A good portion of the key consists of wetlands and transitional wetlands mostly south of the highway and encompasses all but the eastern shore. Ramrod Key is said to have been named after a ship that wrecked on the reef south of the island in the early 19th century.

Summerland Key

Located a little over 24 miles from Key West, Summerland Key boasts a bit more commercial activity along US 1. You will find among it's amenities a very nice small grocery store, a post office, two gas station/convenience stores (one with boat fuel on a canal behind), two boat rentals, a small but good charter fishing fleet, a florist, a video store, a really great little hardware store, two beauty shops, several professional offices, a large tourist gift store and five restaurants.

Summerland Key is said to have been named for it's prevailing summer-like weather and trade winds. Almost all the homes are located south of US 1 and provide for excellent deep draft boating to the Ocean and Gulf. The remainder of the land mass is mostly wetlands, transitional wetlands and some hardwood hammocks.

Cudjoe Key

Located about 21 miles from Key West, Cudjoe Key is probably best known for "Fat Albert", a military aerostat blimp tethered at the north end of the island since the Cuban Missile Crisis in the early sixties. This Key also has some interesting theories about it's name. One is simply that early settlers would come here to "cut joe", the joewood trees that were so prevalent. Another talks of an early Key Wester with a speech impediment who referred to his cousin Joe, then living on the island, as "Cud Joe". A third theory has a freed slave residing here taking the name Cudjoe for himself in reverence to a Jamaican rebel slave leader.

Cudjoe Key is mostly inhabited on the southern shores below US 1, while much of the rest of the island is wetlands and pinewoods, with many cabbage palms, a somewhat rare plant in the Keys. Bow Channel which separates Cudjoe and Sugarloaf Keys was named after a lady pioneer, Lily Lawrence Bow, who resided on the western shore from 1904 to 1906. The island has a marina-dive-bait shop, a convenience store/deli, a county sheriff station, three restaurants and an excellent veterinarian.

Sugarloaf Key

There appears to be possibly two theories on how Sugarloaf Key got it's name. One would tell us simply that there was once a very large Indian mound near the eastern shore just north of what is now the Bow Channel bridge, that was shaped like an old fashioned loaf of sugar, hence the name. The second theory is that it was simply named after the Sugarloaf Pineapples which were once grown here commercially.

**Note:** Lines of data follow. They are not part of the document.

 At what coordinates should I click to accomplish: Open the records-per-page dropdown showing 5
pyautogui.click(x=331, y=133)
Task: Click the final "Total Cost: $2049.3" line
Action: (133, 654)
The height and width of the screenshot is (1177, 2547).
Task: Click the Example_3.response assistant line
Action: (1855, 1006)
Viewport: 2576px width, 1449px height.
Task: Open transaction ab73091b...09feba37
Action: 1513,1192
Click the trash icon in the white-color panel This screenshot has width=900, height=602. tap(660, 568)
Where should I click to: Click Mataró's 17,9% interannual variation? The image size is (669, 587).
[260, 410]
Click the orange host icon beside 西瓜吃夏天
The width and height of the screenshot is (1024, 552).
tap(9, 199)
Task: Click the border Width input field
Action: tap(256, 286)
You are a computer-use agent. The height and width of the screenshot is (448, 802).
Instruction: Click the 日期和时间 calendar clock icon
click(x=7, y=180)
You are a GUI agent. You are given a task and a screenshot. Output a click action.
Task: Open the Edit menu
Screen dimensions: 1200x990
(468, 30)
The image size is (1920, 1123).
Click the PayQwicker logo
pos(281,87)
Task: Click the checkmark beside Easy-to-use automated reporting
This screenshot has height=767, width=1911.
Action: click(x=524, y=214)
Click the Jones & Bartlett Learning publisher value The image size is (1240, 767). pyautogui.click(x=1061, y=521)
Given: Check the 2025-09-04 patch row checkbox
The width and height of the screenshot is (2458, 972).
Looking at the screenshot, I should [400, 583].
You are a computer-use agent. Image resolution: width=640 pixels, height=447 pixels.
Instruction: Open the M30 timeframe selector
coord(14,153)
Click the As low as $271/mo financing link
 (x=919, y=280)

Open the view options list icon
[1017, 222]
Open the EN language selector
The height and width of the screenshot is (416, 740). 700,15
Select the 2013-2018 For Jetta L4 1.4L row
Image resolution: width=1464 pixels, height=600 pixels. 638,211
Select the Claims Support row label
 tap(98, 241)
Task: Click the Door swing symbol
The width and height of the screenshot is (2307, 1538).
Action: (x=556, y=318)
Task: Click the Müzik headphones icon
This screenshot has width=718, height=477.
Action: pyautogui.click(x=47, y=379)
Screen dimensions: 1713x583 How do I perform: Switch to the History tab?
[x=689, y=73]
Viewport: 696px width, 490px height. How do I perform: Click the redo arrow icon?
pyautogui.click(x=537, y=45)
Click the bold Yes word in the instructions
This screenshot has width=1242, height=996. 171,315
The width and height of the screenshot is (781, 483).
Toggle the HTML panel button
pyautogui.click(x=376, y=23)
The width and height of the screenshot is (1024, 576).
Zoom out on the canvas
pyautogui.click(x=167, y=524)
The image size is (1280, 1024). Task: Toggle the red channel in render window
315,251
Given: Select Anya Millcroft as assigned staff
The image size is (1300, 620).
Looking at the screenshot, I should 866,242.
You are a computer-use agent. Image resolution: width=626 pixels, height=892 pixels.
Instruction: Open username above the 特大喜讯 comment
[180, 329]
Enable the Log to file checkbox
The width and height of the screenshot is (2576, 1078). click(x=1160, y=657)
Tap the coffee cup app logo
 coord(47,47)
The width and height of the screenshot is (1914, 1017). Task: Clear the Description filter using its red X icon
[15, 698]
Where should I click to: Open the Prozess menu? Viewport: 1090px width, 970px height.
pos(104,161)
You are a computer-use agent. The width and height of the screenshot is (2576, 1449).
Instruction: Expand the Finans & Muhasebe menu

On the north side of the highway, near the airstrip and behind the Sugarloaf Lodge marina and restaurant can be found the famous "Bat Tower" constructed by Richter C. Perky in 1929. The fifty foot wooden tower was built to house large colonies of bats which in turn would hopefully devour the clouds of mosquitoes. The bait was put out, but the bats never showed up, leaving the tower a conversational point of interest to this day.

Today, Sugarloaf Key, which is 17 miles from Key West, boasts a motel and restaurant, a marina with a bait and tackle shop, a convenience store/deli/gas station, a post office, a bank, an airstrip, a large marine dealer and repair business and an auto repair shop. There is an excellent kayak eco-tour departing from the marina plus canoe and kayak rentals available. The key also has a fire station, an elementary school and a church.

Saddlebunch Key

Saddlebunch Key is 7 miles east Key West has two comunities connected by a bike path, Bay Point which has fewer than 500 and Bluewater key, with fewer than 100 residents. It also boasts a county park, and two stores, Babies Coffee is one of them.